Photograph
and copyright by Manfredi Bellati
“I
like to live in the now.”
David
Hockney
London
Now: Tate Britain – David Hockney Exhibition.
The David Hockney exhibition, until May 29, at Tate Britain, in
consultation with the artist, has been developed by Tate curators Chris
Stephens and Andrew Wilson, assisted by Helen Little, and celebrates one of the
most popular and influential British artists of the twentieth century for his
most comprehensive exhibition yet. As he approaches his 80th birthday, this
exhibition gathers together an extensive selection of David Hockney’s most
famous works celebrating his achievements in painting, drawing, print,
photography and video across six decades.
Above: A Bigger Splash - 1967
Photograph
and copyright by Manfredi Bellati
“With
his flamboyant appearance and manner, David Hockney seemed to epitomize the
fresh ‘swinging’ culture emerging in London during the first half of the 1960s.
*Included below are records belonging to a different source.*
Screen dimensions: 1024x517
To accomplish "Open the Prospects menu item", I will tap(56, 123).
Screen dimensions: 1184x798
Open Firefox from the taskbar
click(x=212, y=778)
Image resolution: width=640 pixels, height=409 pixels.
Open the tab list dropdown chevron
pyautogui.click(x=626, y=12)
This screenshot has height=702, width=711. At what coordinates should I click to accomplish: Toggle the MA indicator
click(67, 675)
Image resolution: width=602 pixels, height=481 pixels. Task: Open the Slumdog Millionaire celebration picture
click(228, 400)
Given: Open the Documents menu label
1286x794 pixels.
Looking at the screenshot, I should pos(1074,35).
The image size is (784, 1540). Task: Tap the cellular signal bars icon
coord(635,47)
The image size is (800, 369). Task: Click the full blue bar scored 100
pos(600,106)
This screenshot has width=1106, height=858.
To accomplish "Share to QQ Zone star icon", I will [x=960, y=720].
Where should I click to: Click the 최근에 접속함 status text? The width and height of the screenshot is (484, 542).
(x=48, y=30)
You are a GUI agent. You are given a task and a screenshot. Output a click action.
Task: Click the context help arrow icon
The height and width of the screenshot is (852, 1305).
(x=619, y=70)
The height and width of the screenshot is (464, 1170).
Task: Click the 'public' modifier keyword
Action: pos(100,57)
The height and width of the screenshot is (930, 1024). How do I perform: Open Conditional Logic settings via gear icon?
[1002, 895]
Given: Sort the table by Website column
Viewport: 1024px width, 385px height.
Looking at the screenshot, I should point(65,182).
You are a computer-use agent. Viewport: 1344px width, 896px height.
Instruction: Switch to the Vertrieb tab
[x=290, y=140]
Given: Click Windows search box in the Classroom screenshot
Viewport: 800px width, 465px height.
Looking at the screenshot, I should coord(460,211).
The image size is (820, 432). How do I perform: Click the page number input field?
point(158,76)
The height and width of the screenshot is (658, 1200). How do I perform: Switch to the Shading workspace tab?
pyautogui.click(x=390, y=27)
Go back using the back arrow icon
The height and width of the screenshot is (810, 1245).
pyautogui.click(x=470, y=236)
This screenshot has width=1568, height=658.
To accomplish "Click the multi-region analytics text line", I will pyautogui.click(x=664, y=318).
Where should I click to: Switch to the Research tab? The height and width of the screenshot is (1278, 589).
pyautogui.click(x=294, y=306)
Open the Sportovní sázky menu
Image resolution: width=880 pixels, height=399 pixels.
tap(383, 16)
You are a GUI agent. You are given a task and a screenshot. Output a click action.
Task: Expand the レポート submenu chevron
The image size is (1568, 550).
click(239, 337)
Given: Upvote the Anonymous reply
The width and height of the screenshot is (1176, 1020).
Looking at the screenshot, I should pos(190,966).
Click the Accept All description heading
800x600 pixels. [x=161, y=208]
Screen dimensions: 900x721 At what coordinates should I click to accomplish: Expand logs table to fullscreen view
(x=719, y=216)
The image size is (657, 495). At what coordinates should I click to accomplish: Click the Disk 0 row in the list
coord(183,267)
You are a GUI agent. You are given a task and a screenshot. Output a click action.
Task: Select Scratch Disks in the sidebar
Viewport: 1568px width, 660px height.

Yet, while the period may be legendary for developments in music and fashion,
it also, more obscurely, witnessed significant innovations in the rarefied
field of philosophical aesthetics.”
Martin
Hammer
Self
Portrait – 30th Sept. - 1983
David
Hockney, is an English and moving memorable painter, draughtsman, printmaker,
stage designer and photographer. An important contributor to the pop art
movement of the 1960s, he is considered one of the most influential British
artists of the twentieth century.
Photographs
and copyright by Manfredi Bellati
American
Collectors (Fred and Marcia Weisman) – 1968
American
art collectors Fred and Marcia Weisman outside their modernist Los Angeles
house with sculptures by British artists Henry Moore and William Turnbull in
the garden.
Photographs
and copyright by Manfredi Bellati
Mr and Mrs Clark and
Percy – 1970-71
Fashion designer Ossie Clark and
textile designer Celia Birtwell with their cat in their Notting Hill
home shortly after their wedding.
Christopher Isherwood and Don
Bachardy – 1968
English novelist and playwright Christopher
Isherwood and his partner artist Don Bachardy, in their Californian
home.
Towards
Naturalism. Towards the end of the 1960s, naturalistic representations of the
human figure became a key element in Hockney’s work. Drawn from psychological
and emotional implications of two figures within enclosed settings, Hockney
worked directly from a circle of friends and acquaintances in a series of
double portraits that capture their intimate and often complex relationships.
Photographs
and copyright by Manfredi Bellati
Henry
Geldzahler and Christopher Scott – 1969 – detail
The
figure in the center is Henry Geldzahler friend of Hockney and at the time
curator of Contemporary Art at The Metropolitan Museum, New York. His partner, painter Christopher Scott looks
on.
Photographs
and copyright by Manfredi Bellati
Portrait
of an Artist (Pool with two Figures) – 1972
Painted
at the time of their break-up, Hockney’s then boyfriend, artist Peter
Schlesinger, looks down at the figure of John St Clair, one of Hockney’s
assistants, swimming underwater.
Photographs
and copyright by Manfredi Bellati
Pacific
Coast Highway and Santa Monica – 1990
In
the late 1990s Hockney produced paintings of the landscapes of East Yorkshire
and the Grand Canyon and his house and garden in the Hollywood Hills. Pacific
Coast Highway and Santa Monica is organized as a sequence of stage flats or
planes, each describing different qualities of space and looking – and, despite
the title, the journey for the eye of the viewer is very different here when
compared to the earlier journey paintings.
The
Road to Thwing, July 2006
The
Wolds. In 2006 Hockney returned to his native Yorkshire to paint the changing
light, space and landscape of the Wolds.
Works such as the above and A Closer Winter Tunnel, February-March 2006
show that he was painting on larger canvases, sometimes moving between several
before assembling them to create the effect of a single image.
Photographs
and copyright by Manfredi Bellati
Hawthorn
Blossom near Rudston - 2008
“Artist thought the optical projection of nature was
verisimilitude, which is what they were aiming for,” He said, “But in the 21st century, I know
that is not verisimilitude. Once you
know that, when you go out to paint, you’ve got something else to do. I do not think the world looks like
photographs. I think it looks more
glorious than that.”
David Hockney
Photographs
and copyright by Manfredi Bellati
The Four Seasons – Woldgate Woods - Spring - 2010-2011
In
2008 Hockney began making multi-screen video works by fixing a number of
cameras (one for each screen in the final work) to the outside of a vehicle,
which was driven along a road at Woldgate, near Bridlington, Yorkshire. The result was like a cubist film, showing
different aspects of the same scene as perceived by a moving observer.